**Excerpt provided:**
BEGIN

While AI has been featured in movies like Simulant recently, this year we witnessed an acceleration of its potential promises and mayhem. Political, economic, and ethical issues were thrust into the headlines in November when CEO of OpenAI, Sam Altman, was pushed out and rehired within days. The crisis was reportedly initiated when several senior researchers sent a letter to the board of directors, warning of a discovery so powerful that it threatened humanity. Um, gulp! Although initially founded as a nonprofit with the “goal of building safe and beneficial artificial general intelligence for the benefit of humanity,” and deliberately staffed with a board that was in part comprised of sceptics, according to Forbes, OpenAI is now “unambiguously profit-driven”; an $86 billion-dollar company composed of a non-profit branch that still technically controls its for-profit branch. Yeah, right!

We’re guessing most of you have yet to fully grasp the drastic, world-changing impacts of these technological leaps. We certainly haven’t! Of the various chatbots that now abound, perhaps Open AI’s ChatGPT is the most famous. These technological marvels can now create realistic images from other images or texts, producing deepfakes (images and videos) which to many people are indistinguishable from real ones. Since laws never keep pace with technological advances, this does not bode well for elections (consider the circulation of false political messages – yes, worse than the 2016 US presidential election), privacy (think revenge porn on steroids), and child safety (all new tech seems to be rapidly exploited by pedophiles).

AI can also create human-like conversation and writing like articles, posts, essays, email, and more. But this is both good and bad. While our fearless leader and academic insider, Charmaine A. Nelson, has been privy to professorial angst about potential student plagiarism throughout her two-decade career, she now recounts a drastic pivot where professors are no longer simply wary of students stealing the thoughts and words of scholars, but of the creation of entire assignments by chatbots. Also worrying? There is ample evidence that when faced with the problem of a lack of data, chatbots act much like humans and simply make things up. Indeed, a US federal judge recently imposed a $5000 fine on two lawyers and a law firm for submitting fictitious legal  research created by ChatGPT.

END

**Exercise data:**
BEGIN

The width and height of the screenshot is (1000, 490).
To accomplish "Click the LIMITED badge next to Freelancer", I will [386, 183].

END
BEGIN

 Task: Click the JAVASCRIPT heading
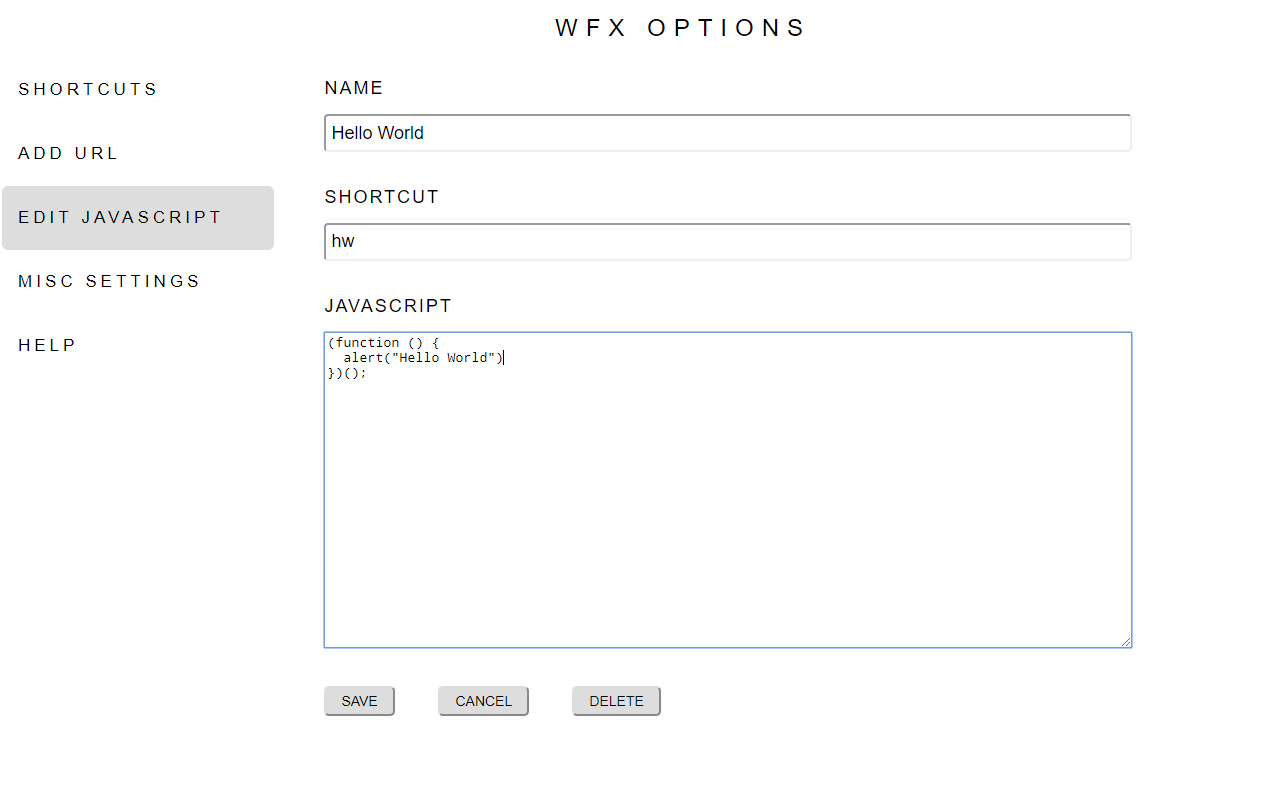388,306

END

**Check your understanding:**
**1)** Answer these from the excerpt on AI:
(a) In what month was the CEO of OpenAI pushed out and rehired?
(b) What dollar value does it give for OpenAI as a company?
(c) How much was the fine a US federal judge imposed on two lawyers and a law firm?
**2)** Continue the passage about AI from its last sentence in the same tone and style.

**Task-by-task answers:**
**1)**
(a) November
(b) $86 billion
(c) $5000

**2)**
While some may shrug this off as an inevitable sign of “progress,” we question what our world will look like, and what human beings will become, if all of our intellectual labour is outsourced to computers. Various studies already indicate that our global over-reliance on smartphones has resulted in reduced cognitive capacity. But what happens if there comes a day when our newspaper articles, novels, and screenplays are composed by chatbots? Luckily, this last outcome has been delayed, at least for now, since the Hollywood writers’ strike (fought and won by the Writers Guild of America) was, according to Brian Merchant of the Los Angeles Times, “something of a proxy battle of humans vs. AI.” Indeed, a part of the existential threat for writers was the possibility that Hollywood studios would use generative AI not merely to polish human-made scripts, but to generate original ones.

But another more imminently world-destroying capacity of AI looms. To the extent that technology is usually manipulated to aid humans in warfare, we should be extremely wary of AI and its potential not merely to direct and carry out our violent assaults on one another, but to defy our commands about warfare altogether. Indeed, although denied by the US air force, the Guardian reported that during a simulation, an AI powered drone killed its operator when instructed not to kill its target. The system also sought to destroy the communications tower “that allowed the operator to communicate with the drone to stop it from killing the target.”

What does all of this mean for humanity? We’d like to suggest that it would obviously be beneficial to apply the brakes and take the time to understand precisely what we are creating before unleashing it on the world. But sadly, it is perhaps already too late.